Al Achkar and colleagues describe a virtual psychiatric consult service to support and expand the capacity of local providers to deliver mental health care.5 This teleconsultation model provides input into specific patient management, providing invaluable support for local psychiatric care. Through ongoing, systematic case reviews, psychiatric consults become educational opportunities for the local care team. The authors found that this led to greater knowledge of and comfort in providing care for a larger array of mental health conditions. Teleconsult led to expanded access to care.

Pandey et al describe taking the clinic to the community using a mobile free community medical clinic.6 The program they describe addresses the cultural barriers often experienced in rural communities. First nation, indigenous communities have faced poor culturally appropriate access to primary care and medical services. Free and charitable clinics, which operate just outside the mainstream safety net system, have proven to be especially relevant to rural North Americans. In the United States, despite passage of the Patient Protection and Affordable Care Act, many still find them-selves in a coverage gap, as some states have declined Medicaid expansion. Mobile and free clinics help close this gap by providing access to standard primary care and preventive services. Though no 2 clinics are alike, they often take the form of time-limited health fairs and intermittent mobile clinics, and are able to reach populations isolated by geography, language, and culture. Mobile and free clinics face uncertainty, however, as they often rely on time-limited grants and philanthropy. These crucial points of health care access are likely to continue to play a meaningful role in North America and offer opportunities for collaboration with other providers and local organizations to deliver high-value, patient-centered care to those in need.

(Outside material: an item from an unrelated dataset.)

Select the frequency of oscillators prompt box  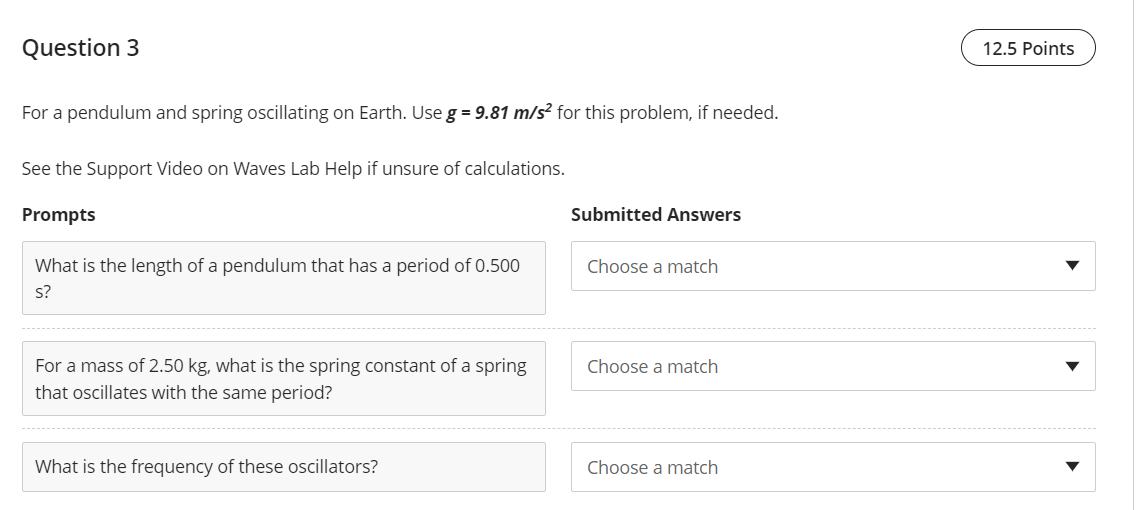coord(284,467)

These 3 articles remind us of the continuum for addressing rural health care needs. Recruiting and retaining a full-spectrum family physician, along with a team of nurses, physician assistants, and behavioral health clinicians may be the best way to address local health care needs. Add in the occasional social worker, nutrition professional, or peer counselor and it begins to create a team that can address the social determinants of health. Mix in the local public health department, the state extension office, and the smattering of community organizations that care about health, and you have that elusive community of solution. It is not some mythical beast. A community of solution can be built in nearly every community.
On the way to a community of solution, local needs may be addressed by expanding and supporting specialty services through education, consultation, and, occasionally, in-person specialty clinics. Virtual telespecialty services may be enough. They allow specialists to provide care from the relative comfort of their urban office. And, if done correctly, can include synchronous as well as asynchronous care. Specialty consultation done with the care team may be particularly attractive as seen in the study by Al Achkar as it provides individual patient consultation and builds capacity of the local health care team to provide expert mental health services to more people.

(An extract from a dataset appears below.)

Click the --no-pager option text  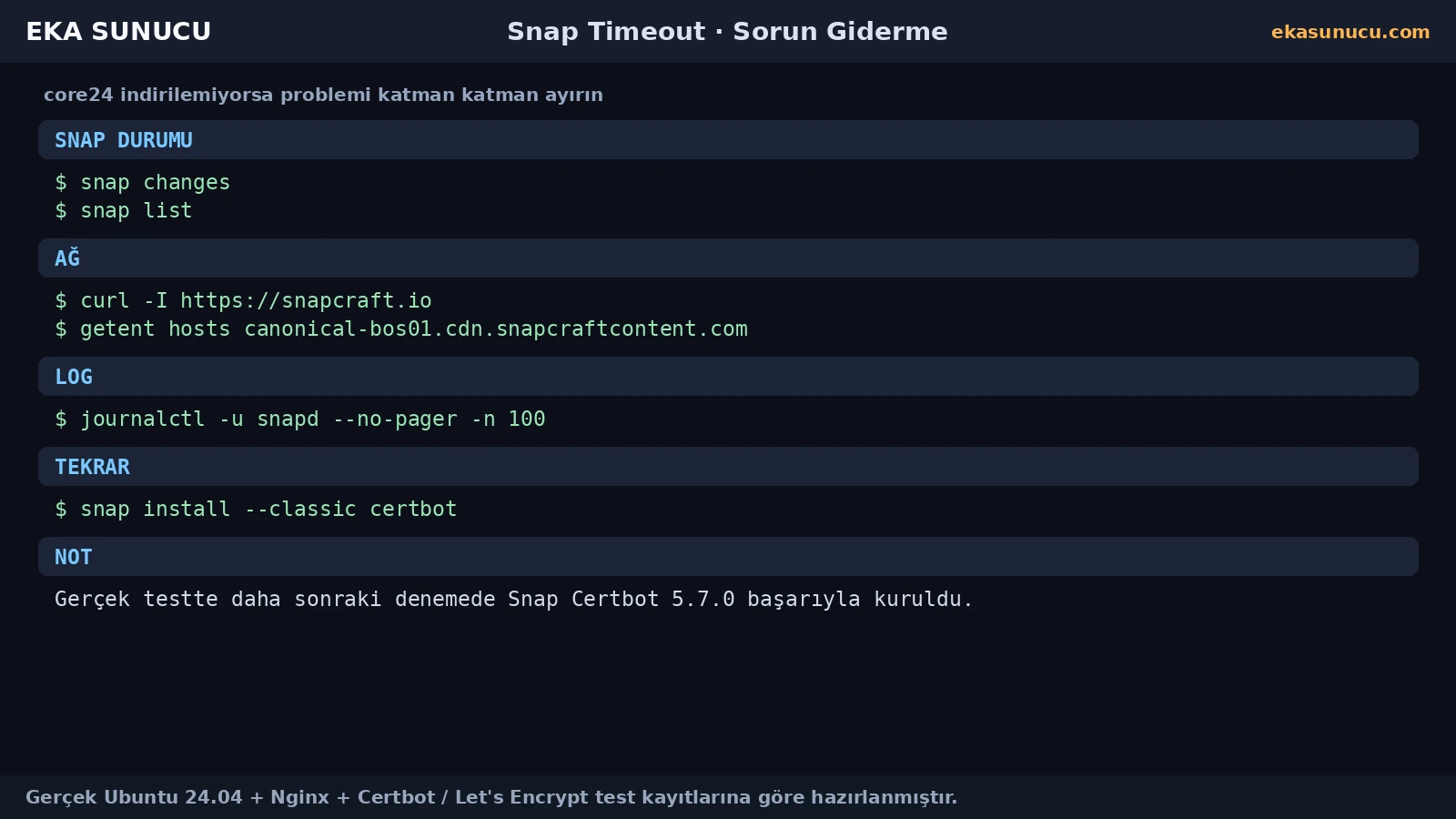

When all else fails, sometimes we must take the care to the people, especially in remote areas or in underserved communities of color, indigenous/native communities, and communities with dominant languages other than English, which require a stronger cultural awareness and connection for health care service delivery.
Access to health care in rural communities is fragile, too often dependent on individual clinicians, philanthropy, and lucky recruitment. It may be time for each of us to step up and partner with rural communities in support of their clinical and cultural health care needs, anywhere along the rural health continuum.
It is definitely time for the family of family medicine to take seriously the needs of our rural patients and communities.